These results demonstrate that the ACE2 model can skilfully predict seasonal variability across many parts of the world with a lead time of 1-3 months.

Predictability of the North Atlantic Oscillation

The NAO is the primary mode of seasonal variability across the North Atlantic33 and is a key focus for extratropical seasonal prediction34,35,36. ACE2 can predict the DJF-mean NAO37 with a correlation score of r = 0.47 (Fig. 2a), at a lead time of 1–3 months. This is statistically significant at the 95% level (p = 0.023) and is highly competitive with a range of dynamical models. For example, over a shorter 19-year analysis period (1993–2011) ACE2 exhibits higher NAO skill (r = 0.42) than 4 operational ensemble prediction systems36.

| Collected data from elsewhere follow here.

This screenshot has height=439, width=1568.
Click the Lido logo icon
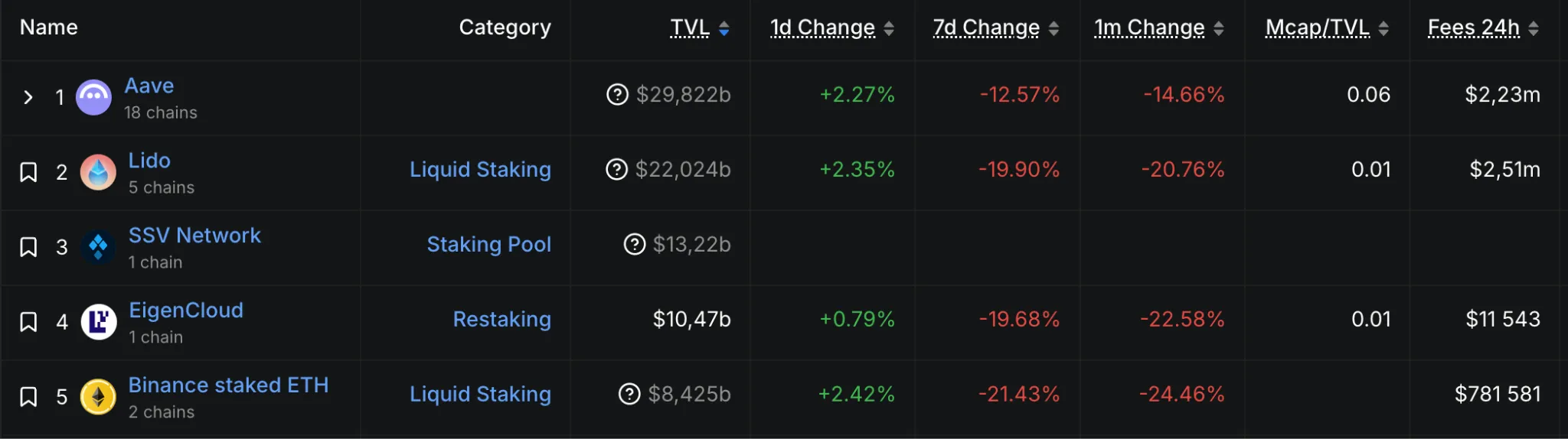tap(98, 172)
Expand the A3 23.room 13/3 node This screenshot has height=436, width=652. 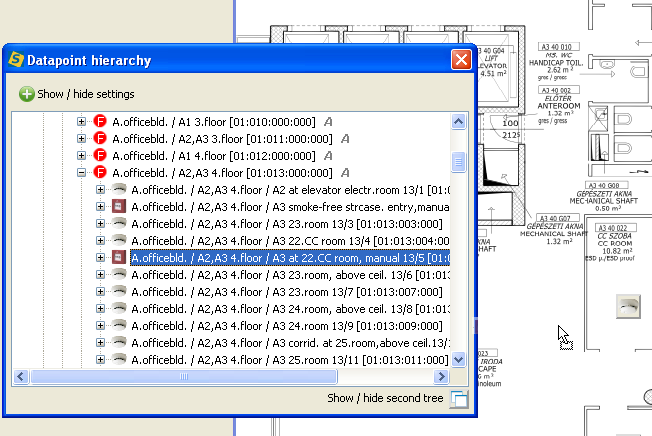point(100,224)
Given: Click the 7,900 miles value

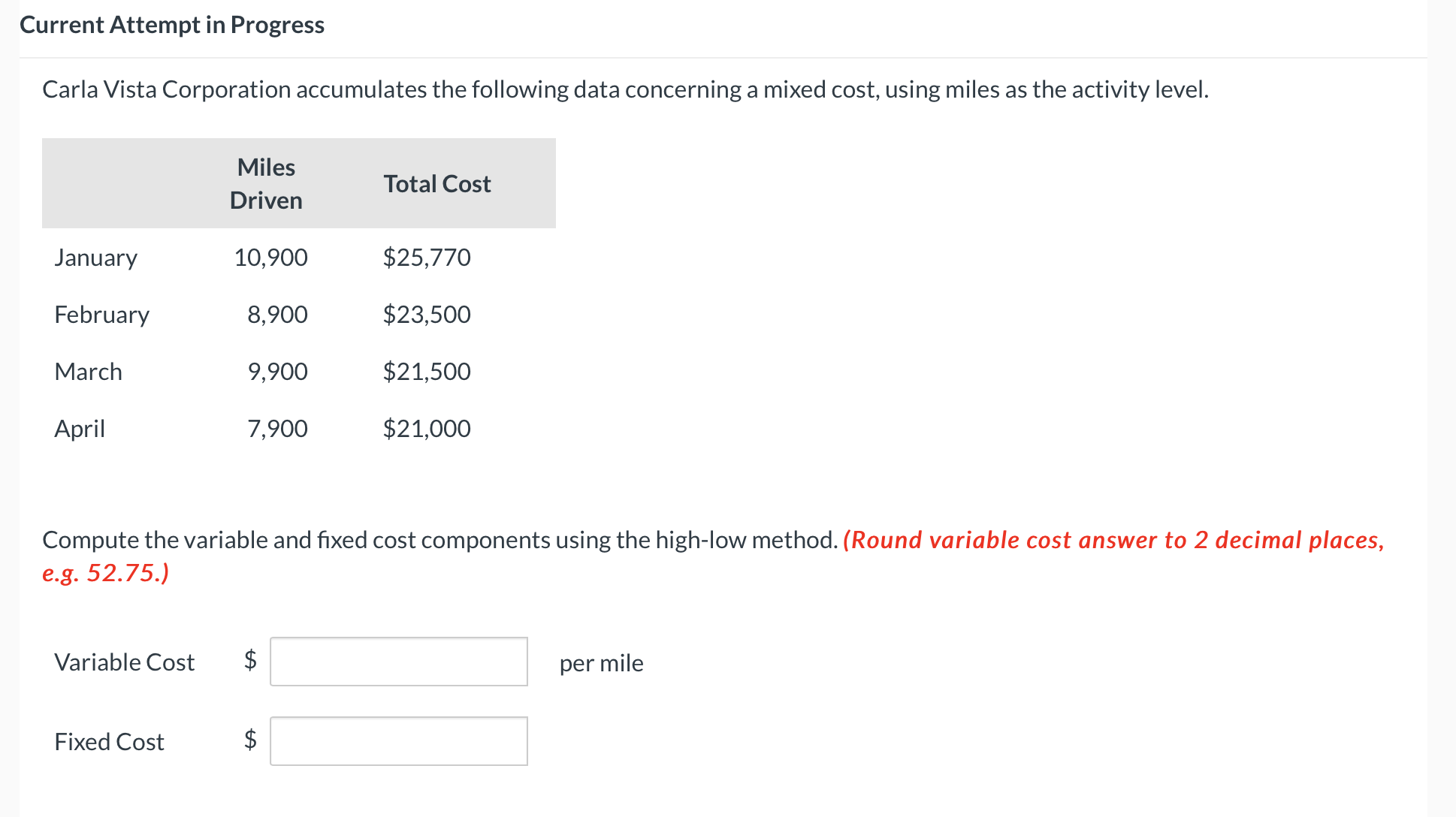Looking at the screenshot, I should click(x=277, y=429).
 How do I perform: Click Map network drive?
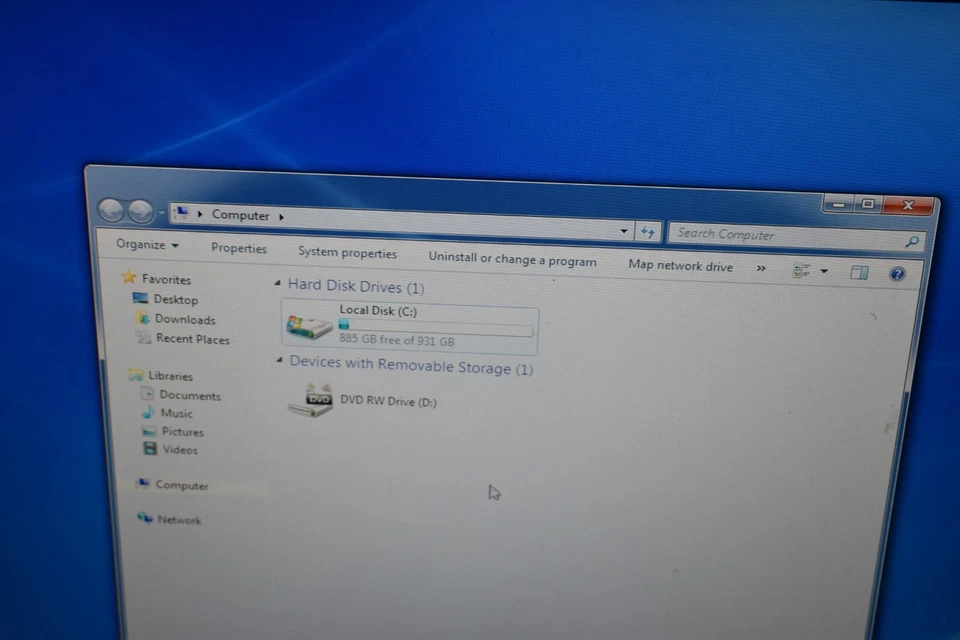point(680,265)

Fig. 2: Skilful predictions of the DJF-mean North Atlantic Oscillation (NAO).
figure 2

a DJF-mean NAO index, standardised to unit variance, from ERA5 (black), GloSea (red) and ACE2 (blue). b ensemble mean RMSE (solid) and spread (dashed) for the NAO (hPa) as a function of lead time during November each year, averaged over all years. c Relationship between NAO correlation score and ensemble size (solid lines) and skill in predicting individual withheld ensemble members (dashed lines) based on 1000 random samples with no replacement. The dashed lines are thickened when significantly below the corresponding solid line (outside 95% sampling range). The horizontal dashed grey line indicates the 95% significance level for a sample size of 23 years.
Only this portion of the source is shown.